#### 阅读文本
[联赛前整理] 终极必备模板

吐血了，好多。

一、基础模板

① 二维前缀和

回忆方法：画个图就懂了

延伸：最大子矩阵的方法，压行。

for(int i = 1; i <= n; i++)
{
      for(int j = 1; j <= m; j++)
      {
            int a;
            scanf("%d", &a);
            sum[i][j] = a + sum[i-1][j] + sum[i][j-1] - sum[i-1][j-1];
      }
}

② 高精度

回忆方法： 先背下来再说。。

#include <iostream>
#include <cstdio>
#include <cstring>
using namespace std;
#define maxn 50001

struct BigN{
    int num[maxn];
    int length;
    BigN(const string& x){
        length = x.length();
        for(int i=length-1,q=0; i>=0; i--,q++){
            num[q] = x[i] - '0'; //注意-'0' 
        }
    }
    BigN(){
        length = 0;
        memset(num,0,sizeof(num));
    }
    BigN operator +(const BigN& x){
        BigN res;
        res.length = max(x.length,length);
        for(int i=0;i<res.length;i++){
            res.num[i] += x.num[i] + num[i];
            res.num[i+1] += res.num[i]/10;
            res.num[i]%=10;
        } 
        if(res.num[res.length]!=0)res.length++;
        return res;
    }
    void pushdown(){
        int p=0;
        for(int i=length;i>=0;i--){
            if(num[i]!=0){
                p=i;
                break;
            }
        }
        length=p+1;
    }
    BigN operator - (const BigN& x){
        BigN res;
        res.length = max(length, x.length);
        for(int i=0;i<res.length;i++){
            res.num[i] += (num[i] - x.num[i]);
            if(res.num[i]<0)
########
#### 给定数据
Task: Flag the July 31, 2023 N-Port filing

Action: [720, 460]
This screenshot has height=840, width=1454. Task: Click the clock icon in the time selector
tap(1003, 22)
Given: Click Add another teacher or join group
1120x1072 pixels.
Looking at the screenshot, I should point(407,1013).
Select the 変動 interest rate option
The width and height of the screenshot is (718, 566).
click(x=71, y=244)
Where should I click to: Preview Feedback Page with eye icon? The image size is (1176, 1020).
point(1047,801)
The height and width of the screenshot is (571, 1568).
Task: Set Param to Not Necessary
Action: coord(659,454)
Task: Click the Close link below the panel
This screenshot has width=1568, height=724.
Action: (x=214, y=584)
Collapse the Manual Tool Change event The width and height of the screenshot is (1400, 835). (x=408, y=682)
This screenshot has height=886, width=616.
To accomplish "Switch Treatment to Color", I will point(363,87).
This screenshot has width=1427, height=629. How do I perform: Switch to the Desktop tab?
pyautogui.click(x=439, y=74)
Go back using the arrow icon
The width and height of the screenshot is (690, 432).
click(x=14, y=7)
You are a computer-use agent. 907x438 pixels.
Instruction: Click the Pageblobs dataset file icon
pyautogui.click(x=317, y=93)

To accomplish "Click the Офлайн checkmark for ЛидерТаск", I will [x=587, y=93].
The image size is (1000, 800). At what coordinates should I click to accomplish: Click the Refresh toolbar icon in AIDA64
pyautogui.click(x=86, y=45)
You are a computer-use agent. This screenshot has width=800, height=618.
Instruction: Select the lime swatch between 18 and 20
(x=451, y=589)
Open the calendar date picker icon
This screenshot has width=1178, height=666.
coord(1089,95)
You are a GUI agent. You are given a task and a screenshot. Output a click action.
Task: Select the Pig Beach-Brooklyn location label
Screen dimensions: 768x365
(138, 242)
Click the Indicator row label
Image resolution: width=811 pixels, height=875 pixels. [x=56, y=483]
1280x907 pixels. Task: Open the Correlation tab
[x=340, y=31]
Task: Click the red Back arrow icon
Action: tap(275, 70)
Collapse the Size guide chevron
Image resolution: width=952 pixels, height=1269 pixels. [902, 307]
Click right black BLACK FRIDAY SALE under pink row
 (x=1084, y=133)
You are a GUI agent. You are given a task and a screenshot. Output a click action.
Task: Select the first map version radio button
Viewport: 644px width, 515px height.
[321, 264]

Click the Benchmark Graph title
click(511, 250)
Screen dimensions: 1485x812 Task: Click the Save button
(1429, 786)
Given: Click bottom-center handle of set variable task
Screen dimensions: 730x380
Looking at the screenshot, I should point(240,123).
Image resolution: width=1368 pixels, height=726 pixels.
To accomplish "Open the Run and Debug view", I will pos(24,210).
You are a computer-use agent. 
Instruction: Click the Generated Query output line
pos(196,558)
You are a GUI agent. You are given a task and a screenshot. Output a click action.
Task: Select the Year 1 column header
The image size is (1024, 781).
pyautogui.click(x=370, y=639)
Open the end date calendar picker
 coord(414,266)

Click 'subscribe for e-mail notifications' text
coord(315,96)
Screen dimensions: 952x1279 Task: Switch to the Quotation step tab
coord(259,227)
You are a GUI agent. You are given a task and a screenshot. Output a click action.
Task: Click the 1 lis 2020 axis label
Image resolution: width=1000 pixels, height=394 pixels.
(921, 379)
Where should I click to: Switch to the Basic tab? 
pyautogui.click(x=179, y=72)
########
> 任务与练习
[1] 在联赛前模板整理这篇文字里，二维前缀和的回忆方法是什么？
[2] 接着写联赛前模板整理这篇文字，从它停下的地方往下续写。

> 逐题答案
[1] 画个图就懂了。

[2]
            {
                res.num[i+1]-=1;
                res.num[i]+=10;
            }
        }
        res.pushdown();
        return res;
    }
    void pushup(){
        for(int i=0;i<length;i++){
            if(num[i]>9){
                num[i+1] += num[i]/10;
                num[i]%=10;
            }
        }
    } 
    BigN operator * (const BigN& x){
        BigN res;
        res.length = length + x.length;
        for(int i=0;i<length;i++){
            for(int j=0;j<x.length;j++){
                res.num[i+j] += num[i]*x.num[j];
            }
        } 
        res.pushup();
        res.pushdown();
        return res;
    }
    BigN operator * (const int& x){
        BigN res;
        res.length = length+10;
        for(int i=0;i<length;i++){
            res.num[i] += num[i]*x;
        } 
        res.pushup();
        res.pushdown();
        return res;
    }
    BigN operator / (const int& x){
        BigN res;
        res.length = length;
        for(int i=length-1;i>=0;i--)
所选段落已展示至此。